_Collected data entries_:
- Opening Delimiter -

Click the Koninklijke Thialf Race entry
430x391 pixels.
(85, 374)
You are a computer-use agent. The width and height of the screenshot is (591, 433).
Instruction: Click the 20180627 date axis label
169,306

- Closing Delimiter -

_Task objective_: Could you copy exactly the lines from the one containing "You are a computer-use" through the end of the records above, and nothing more?

_Solved problem_:
You are a computer-use agent. The width and height of the screenshot is (591, 433).
Instruction: Click the 20180627 date axis label
169,306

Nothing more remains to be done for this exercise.